# We will build a NaiveBayes Classifier for detecting fake news
## For this we will use a tf-idf strategy.
## Some of the labels are not correct, because they were saved without stripping punctuation, some may include commas, which create different values than true or fake. Fortunately, they are not too many and we can drop them. Keep in mind that this notebook will run only with PySpark installed correctly on a machine and with the required dependencies installed. 
## The data has been imported from kaggle and preprocessed in the other notebook. You can find the repository here: https://www.kaggle.com/datasets/clmentbisaillon/fake-and-real-news-dataset

In [78]:
from pyspark.sql import SparkSession
spark = SparkSession.builder.appName('tweet_classifier').getOrCreate()

In [79]:
data = spark.read.csv("data/fake_true_curated.csv",header=True)

In [80]:
data.show()

+--------------------+-----+
|               title|label|
+--------------------+-----+
|Ben Stein Calls O...| fake|
|Trump drops Steve...| true|
|Puerto Rico expec...| true|
| OOPS: Trump Just...| fake|
|Donald Trump head...| true|
| Paul Ryan Respon...| fake|
|AWESOME! DIAMOND ...| fake|
|STAND UP AND CHEE...| fake|
|North Korea shows...| true|
|Trump signals wil...| true|
|New Jersey's Chri...| true|
|WHERE’S HILLARY? ...| fake|
|France, Germany w...| true|
|Aide to EU Commis...| true|
|Trump Issues Warn...| fake|
|U.S. gives Laos e...| true|
|JUDGE DECLARES BA...| fake|
| Paul Ryan Takes ...| fake|
| Republicans Dine...| fake|
|U.S. House panel ...| true|
+--------------------+-----+
only showing top 20 rows



In [81]:
#Keep only the correctly labeled values

data = data.filter((data["label"] == "fake") | (data["label"] == "true"))

In [82]:
data.groupby("label").count().show()

+-----+-----+
|label|count|
+-----+-----+
| fake|23477|
| true|21411|
+-----+-----+



In [83]:
from pyspark.sql.functions import length
from pyspark.ml.feature import VectorAssembler
from pyspark.ml.linalg import Vector
from pyspark.ml.classification import NaiveBayes
from pyspark.ml.feature import Tokenizer,StopWordsRemover, CountVectorizer,IDF,StringIndexer
from pyspark.ml import Pipeline

In [84]:
# get the length of every title and compute the mean
data = data.withColumn("length",length(data["title"]))
data.head(5)

[Row(title='Ben Stein Calls Out 9th Circuit Court: Committed a ‘Coup d’état’ Against the Constitution', label='fake', length=89),
 Row(title='Trump drops Steve Bannon from National Security Council', label='true', length=55),
 Row(title='Puerto Rico expects U.S. to lift Jones Act shipping restrictions', label='true', length=64),
 Row(title=' OOPS: Trump Just Accidentally Confirmed He Leaked Israeli Intelligence To Russia (VIDEO)', label='fake', length=89),
 Row(title='Donald Trump heads for Scotland to reopen a golf resort', label='true', length=55)]

In [85]:
data.groupby('label').mean().show()

+-----+-----------------+
|label|      avg(length)|
+-----+-----------------+
| fake|94.19623461259957|
| true|64.67885666246322|
+-----+-----------------+



# Preprocess the data
We will create an input pipeline that is supposed to:
- take every title, 
- tokenizes it, 
- removes stopwords, 
- create a bag of words vector,
- computes TermFrequency-InverseDocumentFrequency
- creates a vector with only the tf-idf values and length values into a features vector

In [86]:

tokenizer = Tokenizer(inputCol="title", outputCol="token_title")
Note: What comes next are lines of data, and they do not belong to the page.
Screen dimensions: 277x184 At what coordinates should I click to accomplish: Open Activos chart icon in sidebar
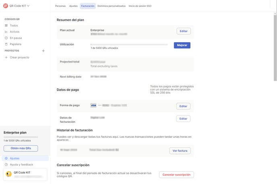6,32
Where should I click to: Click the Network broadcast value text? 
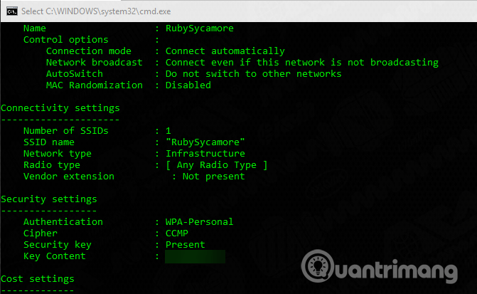click(x=301, y=63)
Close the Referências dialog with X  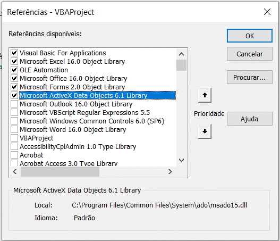point(267,12)
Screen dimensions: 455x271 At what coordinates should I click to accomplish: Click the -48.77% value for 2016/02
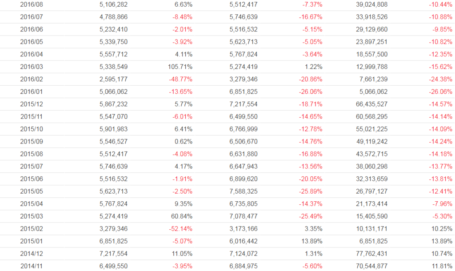181,79
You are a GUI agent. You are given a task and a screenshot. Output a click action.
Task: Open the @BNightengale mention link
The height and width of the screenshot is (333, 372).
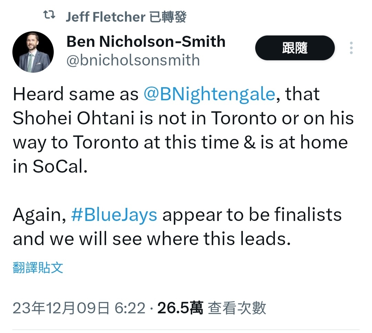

stopremove = StopWordsRemover(inputCol='token_title',outputCol='stop_tokens')

count_vec = CountVectorizer(inputCol='stop_tokens',outputCol='c_vec')

idf = IDF(inputCol="c_vec", outputCol="tf_idf")

true_fake_num = StringIndexer(inputCol='label',outputCol='class')

In [99]:
assembler = VectorAssembler(inputCols=['tf_idf','length'],outputCol='features')

In [100]:
nb = NaiveBayes(labelCol="class")

In [101]:
pipeline = Pipeline(stages=[true_fake_num,tokenizer,stopremove,count_vec,idf,assembler])

In [102]:
cleaner = pipeline.fit(data)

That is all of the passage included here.